The Sept. 26 disappearance of so many students in Iguala has sparked international outrage and soul-searching among many Mexicans, though it took time for the horror to make headlines, which often screamed indignation louder abroad than at home. Stoking the indignation have been the accusations against Iguala police, who allegedly acted in cahoots with criminals; the local mayor has been accused of attacks on his enemies.
“We have to talk about forced disappearances and possible executions,” said Mario Patron, deputy director of the Jesuit-run Miguel Agustin Pro Juarez Human Rights Center in Mexico City.
“The message to the society as a whole is powerful in that if it can happen to a group of students, it can happen to all of society,” he said.
The apathetic initial reaction from society at large did not surprise Patron and others working with victims of violence, who often suffer the stigmatization and suspicions of somehow being involved in illegal activities or complicit in the crimes committed against them.
“This has been part of a federal strategy,” Patron said, “to show that the big parts of the deaths in recent years are a consequence of battles between organized crime groups as if violence were not the responsibility of the state.”
The abductions appear to run counter to claims by President Enrique Pena Nieto, who talks up structural reforms and seldom mentions crime, that illegal activities are on the decline and that there’s a “Mexico at peace.” It also follows accusations that soldiers summarily executed 22 individuals in the town of Tlatlaya. Three soldiers have been charged in the case.
“The term of Enrique Pena Nieto, which tried to sell a new face of Mexico to the world, ended with the massacre of Ayotzinapa,” columnist Jorge Campos wrote on maspormas.com.
Campos referred to Ayotzinapa, site of the Raul Isidro Burgos normal school, which trains teachers to work in isolated and impoverished parts of Guerrero state. The state, south of Mexico City, contains municipalities with human development index scores on par with sub-Saharan Africa.
The students, who will work later in schools often lacking electricity and water, live at the college, which has a left-leaning bent and penchant for protests. The “disappeared” students attended the school.
“The education that they (Raul Isidro Burgos teachers) give them is somewhat critical. It’s not an education that points them toward conformity,” said Fr. Mario Campos, a priest in the impoverished La Montana region of Guerrero and founder of community police forces he says have curbed crime and corruption.
Budget cuts in recent years have promoted protests, which have often been carried out by students arriving on buses they’ve commandeered.
“They’re looking to get ahead,” Fr.

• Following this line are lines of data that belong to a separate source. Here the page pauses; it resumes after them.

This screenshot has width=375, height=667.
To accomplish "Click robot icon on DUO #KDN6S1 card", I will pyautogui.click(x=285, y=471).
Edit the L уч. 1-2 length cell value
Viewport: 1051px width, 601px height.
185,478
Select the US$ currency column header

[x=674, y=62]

Campos said. “The problem is that they have to protest. When there are mobilizations, it’s because there are demands.”
The Raul Isidro Burgos students went to Iguala Sept. 26 to collect funds for a trip to Mexico City in early October, but were stopped by municipal police. Three students were shot dead, while 43 were detained and disappeared.
Guerrero Attorney General Inaki Blanco told reporters Oct. 5 that two cartel hit men confessed to killing 17 of the students.
Since the late-September incident, Iguala Mayor Jose Abarca has been disowned by his own political party and is now a fugitive. Abarca’s family has been tied to organized crime.
Protesters marched across Mexico Oct. 8, demanding the students be brought back alive and the case be solved, something Pena Nieto has promised will be done. Others in the marches called for an end to political collusion with organized crime.